## YOUR GOAL
Of the entries below, return only those lines from the line with "Task: Tap the green sent message bubble" to the line with "This screenshot has height=1036, width=1174.", exactly, both included.

## STORED DATA
+ + + +

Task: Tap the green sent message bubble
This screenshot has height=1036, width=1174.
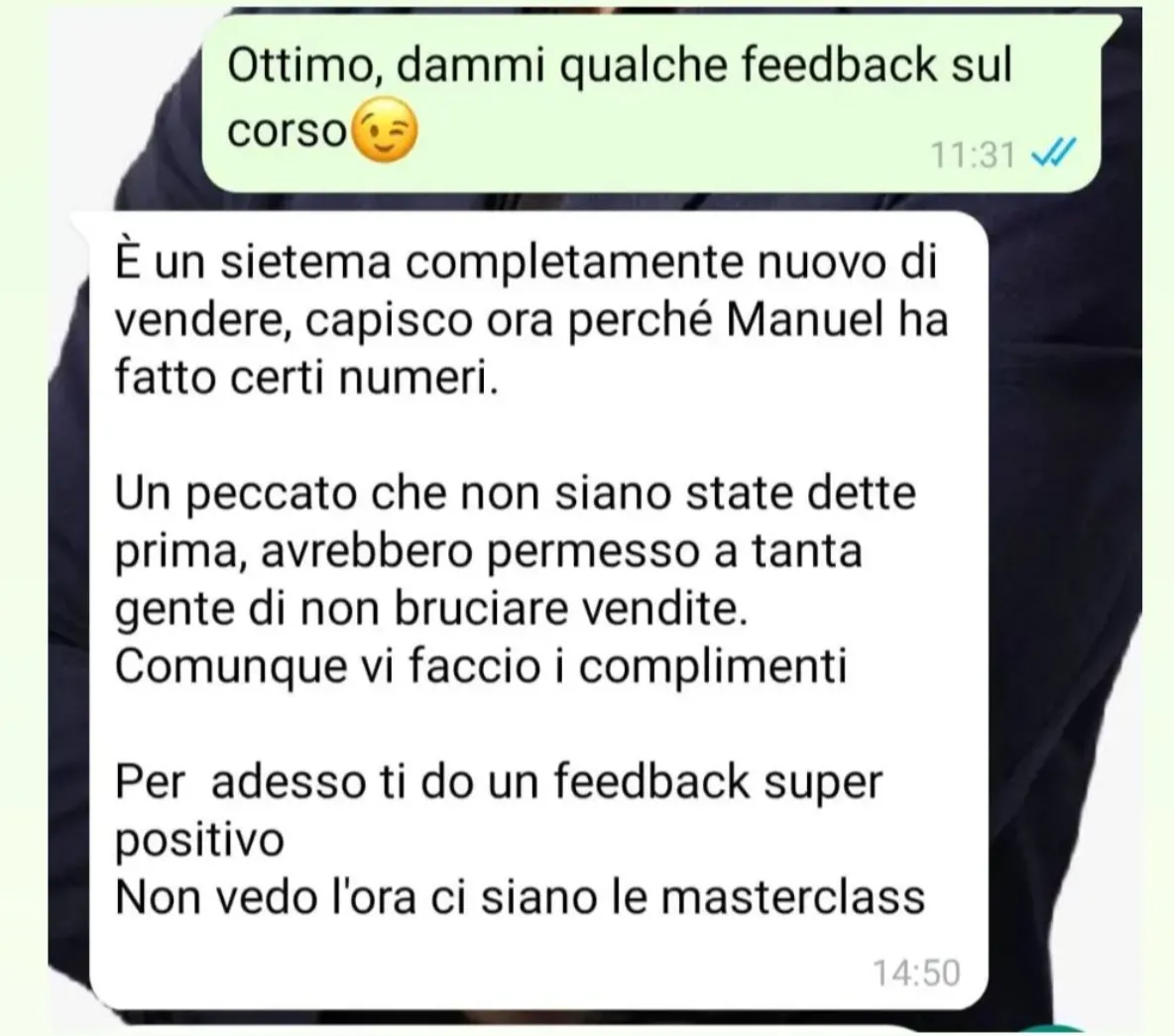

+ + + +

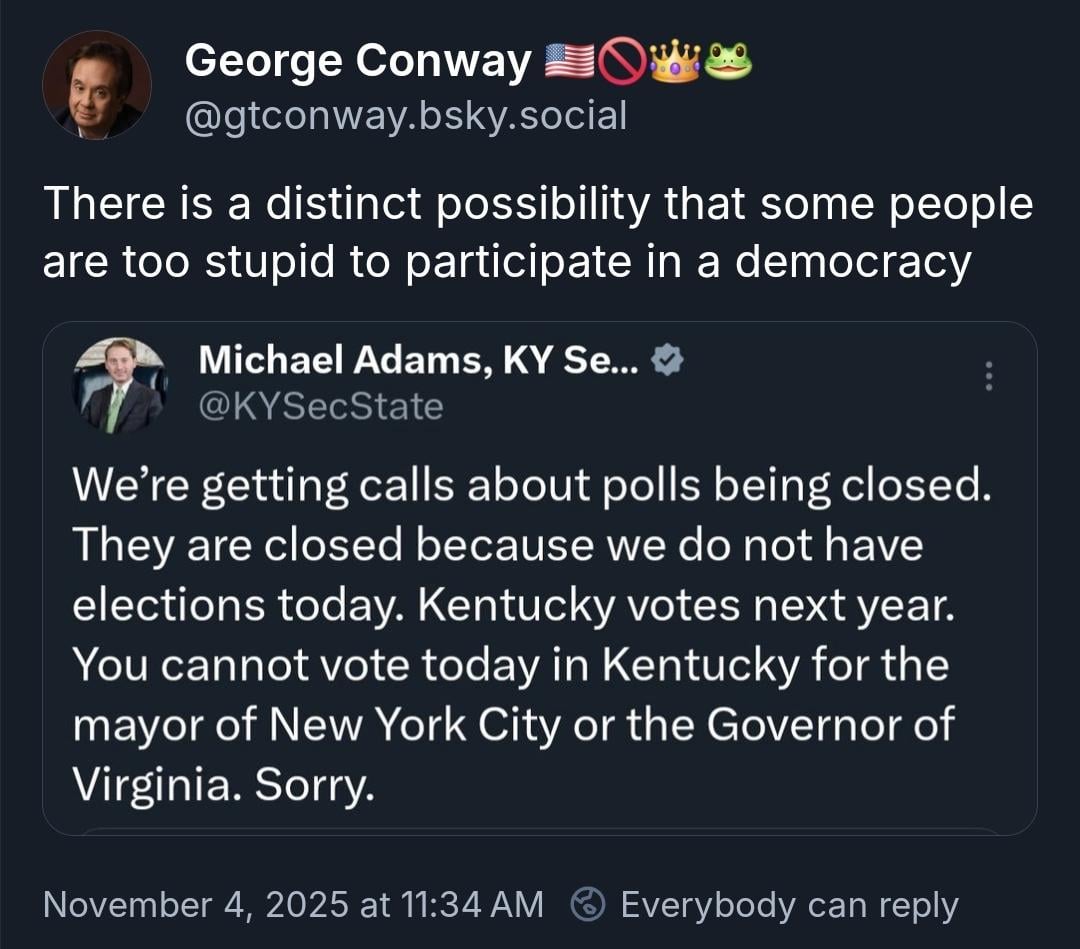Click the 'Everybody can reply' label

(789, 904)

+ + + +

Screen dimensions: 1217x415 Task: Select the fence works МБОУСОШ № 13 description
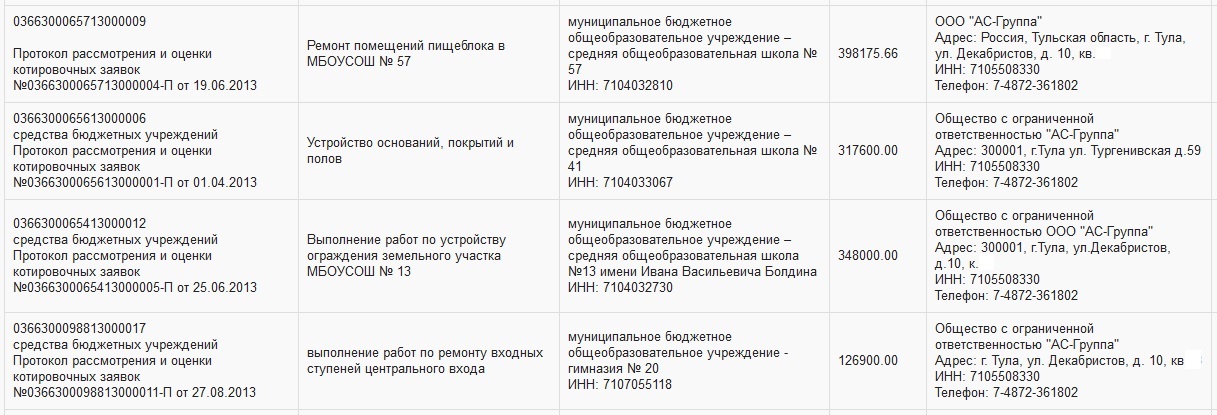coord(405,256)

+ + + +

## SOLUTION TO THIS EXERCISE
Task: Tap the green sent message bubble
This screenshot has height=1036, width=1174.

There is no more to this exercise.